Dancers are performing during the ceremony of reception of Ban Ki-Moon, UN Secretary General, in Juba, Sudan, September 4, 2007. (REUTERS/Zohra Bensemra)

People from the Kikuyu tribe, who have fled the Mathare slums because of unrests. Nairobi, February 25, 2008. (REUTERS/Zohra Bensemra)

Fatna Adam Hamed (on the right), 11, who have been raped by unknown armed men is trying to hide behind her mother’s back; they are at the camp for inside refugees in Nyala, Sudan, March 18,

2009. (REUTERS/Zohra Bensemra)

A woman is doing her room in the asylum for women having suffered from cruel domestic abuse. Algeria, November 3, 2007. A quarter of the population live below the poverty line, 70% of the citizens under the age of 30 are jobless. In the aggressive and unstable country

women are the first to be suffering. (REUTERS/Zohra Bensemra

The soldiers from the 3rd Battalion of the 21st Infantry regiment are interrogating the wife of a person suspected in transportation of explosives. Mosul, Iraq, January 12, 2005.

(REUTERS/Zohra Bensemra)

A demonstrator has clutched at the soldier’s leg hearing the warning shots during the action held near the headquarters of the party of ousted President Zine al-Abdin Ben Ali in Tunisia,

January 20, 2011. (REUTERS/Zohra Bensemra)

An inner refugee is cutting clay with a pick to make breaks not far from the camp in Al-Fasher, Darfur, April 14, 2010. (REUTERS/Zohra Bensemra)

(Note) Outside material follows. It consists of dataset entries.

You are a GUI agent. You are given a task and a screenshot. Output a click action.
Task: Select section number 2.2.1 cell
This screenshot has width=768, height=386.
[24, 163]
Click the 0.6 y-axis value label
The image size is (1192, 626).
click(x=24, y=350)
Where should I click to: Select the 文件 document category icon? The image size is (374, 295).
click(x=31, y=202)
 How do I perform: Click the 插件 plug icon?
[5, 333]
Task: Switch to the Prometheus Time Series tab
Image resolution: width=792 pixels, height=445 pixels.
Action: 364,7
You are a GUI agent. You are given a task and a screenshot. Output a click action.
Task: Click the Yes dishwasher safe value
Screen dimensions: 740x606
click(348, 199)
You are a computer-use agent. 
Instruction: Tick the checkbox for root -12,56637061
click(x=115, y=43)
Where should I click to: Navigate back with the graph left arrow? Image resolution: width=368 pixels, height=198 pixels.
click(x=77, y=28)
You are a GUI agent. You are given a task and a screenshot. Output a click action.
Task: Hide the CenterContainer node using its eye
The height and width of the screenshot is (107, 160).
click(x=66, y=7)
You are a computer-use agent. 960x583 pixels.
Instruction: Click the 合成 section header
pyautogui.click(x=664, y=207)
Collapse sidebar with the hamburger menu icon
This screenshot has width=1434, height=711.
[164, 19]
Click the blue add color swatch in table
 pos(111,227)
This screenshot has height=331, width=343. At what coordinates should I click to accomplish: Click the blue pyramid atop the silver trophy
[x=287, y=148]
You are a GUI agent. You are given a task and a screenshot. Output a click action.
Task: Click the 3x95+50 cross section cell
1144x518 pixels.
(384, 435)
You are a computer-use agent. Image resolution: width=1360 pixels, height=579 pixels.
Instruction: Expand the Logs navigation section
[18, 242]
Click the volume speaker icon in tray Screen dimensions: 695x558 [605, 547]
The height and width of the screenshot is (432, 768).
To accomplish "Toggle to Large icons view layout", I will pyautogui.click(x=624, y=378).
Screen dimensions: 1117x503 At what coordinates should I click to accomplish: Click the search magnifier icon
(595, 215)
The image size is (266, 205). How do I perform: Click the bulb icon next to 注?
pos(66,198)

The representatives of S’hab El Baroud are firing ceremonial muskets at the final day of the celebration devoted to Prophet Muhammad’s birthday, Timimun, Algeria, March 26, 2008.

(REUTERS/Zohra Bensemra)

Students of the Algerian military school, waiting for the ceremony devoted to their graduation, January 27, 1999. (REUTERS/Zohra Bensemra)

Malak Al Shami, 6, lost one of her legs, when her house was destroyed by Multi Barrel Rocket Launcher Grad. The girl is on the hospital of Misrata, June 3, 2011. Her parents, her sister

Rodiana (1 year old) and brother Mohammed (3 years old) were killed by the explosion there. (REUTERS/Zohra Bensemra)

Libyan rebels are firing a machine gun, trying to kill a sniper, Tripoli, August 24, 2011. (REUTERS/Zohra Bensemra

A doctor and a Libyan revolutionary are carrying the body of a man killed during the battle for Abu Salim, Tripoli, August 25, 2011. (REUTERS/Zohra Bensemra)

Afghan singer Meriam Murad from Arian at the concert.